Short problem a
Count the lines in the entries that contain the word "hand", treating uppercase and lowercase as different. Give only the number.

Quoted text
'''

[0:00] Now, Father, we ask that you will send the Holy Spirit, who gave the Scriptures, to open them to our hearts and to open our hearts to their teaching, so that we might hear and receive the things that belong to our peace.
[0:24] Through Jesus Christ our Lord. Amen. Please have your Bibles open at the passage from John 16 that was read to us a moment ago.
[0:42] It's page 105 of the New Testament section in our Pew Bibles. I am going to concentrate in this message on verses 14 and 15, the end of the passage.
[0:58] I'll read those verses now. Says the Lord Jesus, He will glorify me, for he will take what is mine and declare it to you.
[1:14] All that the Father has is mine. Therefore, I said that he will take what is mine and declare it to you.
[1:26] No one, I'm sure, has forgotten that this is Father's Day, that great secular feast which unites the whole of North America.
[1:44] But it's just possible that some of us may have forgotten that two weeks ago was Trinity Sunday and the week before that was Pentecost Sunday.
[1:58] We don't make a big deal of Pentecost and Trinity as really I think we should. And this message of mine this morning zeroes in on that which theologians describe as the very truth of Christianity, that which is fundamental to everything else and which many Christians dismiss as a cobwebby formula fit only to be stored in the lumber room of the mind where you put things that you know will be useful someday but are not of any use on a day to day basis.
[2:47] What am I talking about? I am talking about the truth of the Trinity. The truth that the one God is three persons and the three persons are the one God.
[3:02] Yes, it's mystery and I don't claim to dispel the mystery. You confess mysteries of this kind.
[3:13] You can't explain them. But it's very important to hold them first. And in this instance I want to press the question, why is it that so many Christians do in fact dismiss the truth of the Trinity as being of no importance?
[3:35] I think I know. I think I know. It's because we are so used to bad illustrations which really trivialize the truth and make it sound unimportant when we state the illustrations as we do.
[3:53] You may have heard these illustrations in Sunday school. They are often heard there and they are often passed from one adult to another as well.
[4:05] You know what I am thinking of? The Trinity is like water which has three forms. A liquid form, a form of steam, which is the form it takes when it boils, and ice, which is the form that it takes when it freezes.
[4:28] That is offered as an illustration of the Trinity. So, ho-hum, you say, what follows from that? Or again, here is a cube.
[4:42] Look at it. One object, but it has more than one side. Six sides, to be precise. The truth of the Trinity is that the one God is three in one.
[4:58] The Father, the Son, and the Holy Spirit are distinct, like three of the sides of the cube. Again, the heart says, oh, well, so what?
[5:13] The problem is, you see, that these illustrations, they are depersonalizing the Trinity in effect. And so they are making the doctrine sound trivial and unimportant.
[5:28] Whereas in the New Testament, the Father, the Son, and the Holy Spirit appear as the divine team uniting in the working out of a great plan for the saving of our souls.

'''

Supplied data

'''

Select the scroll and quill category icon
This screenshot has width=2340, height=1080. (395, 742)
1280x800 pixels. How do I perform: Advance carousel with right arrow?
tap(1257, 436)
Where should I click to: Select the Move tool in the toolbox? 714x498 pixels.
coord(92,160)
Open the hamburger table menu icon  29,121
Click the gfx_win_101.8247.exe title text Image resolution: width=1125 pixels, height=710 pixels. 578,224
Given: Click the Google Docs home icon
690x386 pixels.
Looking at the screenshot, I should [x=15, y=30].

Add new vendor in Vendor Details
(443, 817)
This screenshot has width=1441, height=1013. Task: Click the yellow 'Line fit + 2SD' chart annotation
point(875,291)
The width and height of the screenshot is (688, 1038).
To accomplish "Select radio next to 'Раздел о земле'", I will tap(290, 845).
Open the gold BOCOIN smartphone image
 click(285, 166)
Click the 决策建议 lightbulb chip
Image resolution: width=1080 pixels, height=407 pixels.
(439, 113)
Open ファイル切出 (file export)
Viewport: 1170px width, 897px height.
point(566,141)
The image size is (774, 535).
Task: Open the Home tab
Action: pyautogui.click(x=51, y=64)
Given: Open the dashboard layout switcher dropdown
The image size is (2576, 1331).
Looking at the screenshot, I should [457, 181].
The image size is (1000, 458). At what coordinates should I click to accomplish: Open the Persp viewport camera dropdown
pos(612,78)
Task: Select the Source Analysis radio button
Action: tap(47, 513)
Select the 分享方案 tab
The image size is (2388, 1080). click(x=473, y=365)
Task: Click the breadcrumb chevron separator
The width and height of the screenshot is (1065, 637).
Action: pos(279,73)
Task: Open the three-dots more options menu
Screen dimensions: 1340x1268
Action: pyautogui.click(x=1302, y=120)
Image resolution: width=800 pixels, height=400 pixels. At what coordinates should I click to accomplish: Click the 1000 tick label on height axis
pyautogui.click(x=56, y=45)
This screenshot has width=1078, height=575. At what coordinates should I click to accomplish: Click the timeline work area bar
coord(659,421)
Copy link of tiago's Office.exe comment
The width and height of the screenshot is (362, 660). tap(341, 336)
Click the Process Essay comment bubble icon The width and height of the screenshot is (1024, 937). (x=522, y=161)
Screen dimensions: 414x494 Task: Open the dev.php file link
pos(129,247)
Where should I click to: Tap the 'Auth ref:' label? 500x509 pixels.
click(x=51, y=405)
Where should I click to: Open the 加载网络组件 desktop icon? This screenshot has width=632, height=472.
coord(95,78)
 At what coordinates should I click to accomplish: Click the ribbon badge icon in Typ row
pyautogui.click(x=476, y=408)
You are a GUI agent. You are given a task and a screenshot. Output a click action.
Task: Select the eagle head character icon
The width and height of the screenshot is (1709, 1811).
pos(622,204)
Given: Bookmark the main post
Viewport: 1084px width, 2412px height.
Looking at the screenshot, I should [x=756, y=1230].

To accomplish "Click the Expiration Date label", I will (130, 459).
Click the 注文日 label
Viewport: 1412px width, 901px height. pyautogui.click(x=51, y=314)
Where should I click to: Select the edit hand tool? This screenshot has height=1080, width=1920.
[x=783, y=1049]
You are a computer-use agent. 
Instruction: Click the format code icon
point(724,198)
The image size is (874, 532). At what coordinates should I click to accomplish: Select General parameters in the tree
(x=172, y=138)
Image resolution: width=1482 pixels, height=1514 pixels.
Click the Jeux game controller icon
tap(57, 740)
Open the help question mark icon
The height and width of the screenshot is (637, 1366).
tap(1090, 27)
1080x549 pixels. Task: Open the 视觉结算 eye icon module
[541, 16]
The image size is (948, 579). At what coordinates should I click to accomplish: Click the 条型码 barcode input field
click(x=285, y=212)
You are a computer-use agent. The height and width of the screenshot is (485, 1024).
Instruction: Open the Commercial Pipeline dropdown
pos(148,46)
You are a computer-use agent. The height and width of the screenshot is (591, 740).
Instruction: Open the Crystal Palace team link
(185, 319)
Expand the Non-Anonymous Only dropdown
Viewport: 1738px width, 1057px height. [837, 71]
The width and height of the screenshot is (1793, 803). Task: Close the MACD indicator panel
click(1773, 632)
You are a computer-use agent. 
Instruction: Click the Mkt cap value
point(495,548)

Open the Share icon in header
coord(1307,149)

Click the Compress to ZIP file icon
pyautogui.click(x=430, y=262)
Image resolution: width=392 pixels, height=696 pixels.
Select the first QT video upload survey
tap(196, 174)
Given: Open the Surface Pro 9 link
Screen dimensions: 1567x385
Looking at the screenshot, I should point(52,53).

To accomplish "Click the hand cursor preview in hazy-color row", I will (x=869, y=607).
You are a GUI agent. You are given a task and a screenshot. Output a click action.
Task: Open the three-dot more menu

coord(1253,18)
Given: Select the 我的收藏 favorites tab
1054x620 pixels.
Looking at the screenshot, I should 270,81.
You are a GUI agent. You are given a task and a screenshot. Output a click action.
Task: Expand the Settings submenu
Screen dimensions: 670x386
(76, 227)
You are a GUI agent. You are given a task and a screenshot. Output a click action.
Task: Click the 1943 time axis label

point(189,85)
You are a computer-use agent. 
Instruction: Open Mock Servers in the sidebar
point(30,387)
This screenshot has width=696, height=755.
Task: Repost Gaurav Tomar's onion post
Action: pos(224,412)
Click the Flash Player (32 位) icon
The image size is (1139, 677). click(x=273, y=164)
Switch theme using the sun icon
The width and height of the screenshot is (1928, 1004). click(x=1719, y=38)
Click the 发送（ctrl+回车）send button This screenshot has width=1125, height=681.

'''

Short problem b
Using the sermon, answer each question on its own line:
(i) On which page of the New Testament section in the Pew Bibles is the passage found?
(ii) What Sunday was two weeks before Father's Day?
(iii) How many sides does the cube in the illustration have?

Response a
2

Response b
(i) Page 105
(ii) Trinity Sunday
(iii) Six